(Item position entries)

/---

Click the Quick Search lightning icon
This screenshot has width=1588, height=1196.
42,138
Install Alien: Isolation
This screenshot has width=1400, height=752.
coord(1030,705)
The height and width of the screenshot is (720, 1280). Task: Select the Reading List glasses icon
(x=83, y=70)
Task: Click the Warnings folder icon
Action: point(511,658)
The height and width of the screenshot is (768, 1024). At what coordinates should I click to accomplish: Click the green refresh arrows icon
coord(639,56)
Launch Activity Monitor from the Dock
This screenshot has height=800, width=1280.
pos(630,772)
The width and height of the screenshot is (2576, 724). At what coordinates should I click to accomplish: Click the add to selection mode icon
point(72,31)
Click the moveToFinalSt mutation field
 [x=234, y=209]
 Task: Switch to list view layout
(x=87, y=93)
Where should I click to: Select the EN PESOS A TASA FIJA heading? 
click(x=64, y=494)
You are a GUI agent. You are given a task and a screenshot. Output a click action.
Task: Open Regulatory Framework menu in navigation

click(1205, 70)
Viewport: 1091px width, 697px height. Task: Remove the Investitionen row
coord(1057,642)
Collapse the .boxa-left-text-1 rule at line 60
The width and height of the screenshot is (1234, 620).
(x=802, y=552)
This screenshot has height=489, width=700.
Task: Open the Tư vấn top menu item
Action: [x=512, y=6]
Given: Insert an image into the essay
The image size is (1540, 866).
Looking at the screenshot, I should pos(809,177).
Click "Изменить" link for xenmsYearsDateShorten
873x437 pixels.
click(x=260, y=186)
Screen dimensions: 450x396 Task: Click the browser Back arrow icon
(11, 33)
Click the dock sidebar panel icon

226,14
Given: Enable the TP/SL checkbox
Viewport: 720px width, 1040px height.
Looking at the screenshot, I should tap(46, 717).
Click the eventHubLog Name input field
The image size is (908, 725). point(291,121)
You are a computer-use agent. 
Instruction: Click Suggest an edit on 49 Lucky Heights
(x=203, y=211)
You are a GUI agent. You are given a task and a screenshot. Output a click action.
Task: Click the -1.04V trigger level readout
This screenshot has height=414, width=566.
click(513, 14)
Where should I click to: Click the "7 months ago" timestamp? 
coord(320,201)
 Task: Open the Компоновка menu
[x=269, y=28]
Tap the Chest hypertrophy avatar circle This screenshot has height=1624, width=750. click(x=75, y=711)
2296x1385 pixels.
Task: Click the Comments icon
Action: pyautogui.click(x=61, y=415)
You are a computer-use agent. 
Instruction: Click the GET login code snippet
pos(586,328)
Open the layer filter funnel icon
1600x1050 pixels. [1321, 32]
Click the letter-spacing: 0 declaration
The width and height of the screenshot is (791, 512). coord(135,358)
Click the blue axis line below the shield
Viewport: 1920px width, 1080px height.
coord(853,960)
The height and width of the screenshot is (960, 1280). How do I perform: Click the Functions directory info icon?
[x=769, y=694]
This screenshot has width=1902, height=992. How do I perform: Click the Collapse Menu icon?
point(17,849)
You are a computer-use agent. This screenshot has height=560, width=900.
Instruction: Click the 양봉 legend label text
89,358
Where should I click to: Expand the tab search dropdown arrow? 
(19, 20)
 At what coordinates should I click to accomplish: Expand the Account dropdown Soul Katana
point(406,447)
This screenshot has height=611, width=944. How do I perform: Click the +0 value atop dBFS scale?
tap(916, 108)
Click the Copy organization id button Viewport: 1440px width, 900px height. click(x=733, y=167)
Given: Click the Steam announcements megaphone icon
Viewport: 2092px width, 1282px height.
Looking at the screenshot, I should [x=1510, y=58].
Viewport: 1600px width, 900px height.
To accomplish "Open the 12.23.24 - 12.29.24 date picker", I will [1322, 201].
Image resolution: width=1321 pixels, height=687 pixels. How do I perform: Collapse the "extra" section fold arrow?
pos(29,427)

\---

## Required work
Copy out the lines between the line containing "link for xenmsYearsDateShorten" and the line containing "coord(320,201)", inclusive, with no changes.

## Finished exercise
Click "Изменить" link for xenmsYearsDateShorten
873x437 pixels.
click(x=260, y=186)
Screen dimensions: 450x396 Task: Click the browser Back arrow icon
(11, 33)
Click the dock sidebar panel icon

226,14
Given: Enable the TP/SL checkbox
Viewport: 720px width, 1040px height.
Looking at the screenshot, I should tap(46, 717).
Click the eventHubLog Name input field
The image size is (908, 725). point(291,121)
You are a computer-use agent. 
Instruction: Click Suggest an edit on 49 Lucky Heights
(x=203, y=211)
You are a GUI agent. You are given a task and a screenshot. Output a click action.
Task: Click the -1.04V trigger level readout
This screenshot has height=414, width=566.
click(513, 14)
Where should I click to: Click the "7 months ago" timestamp? 
coord(320,201)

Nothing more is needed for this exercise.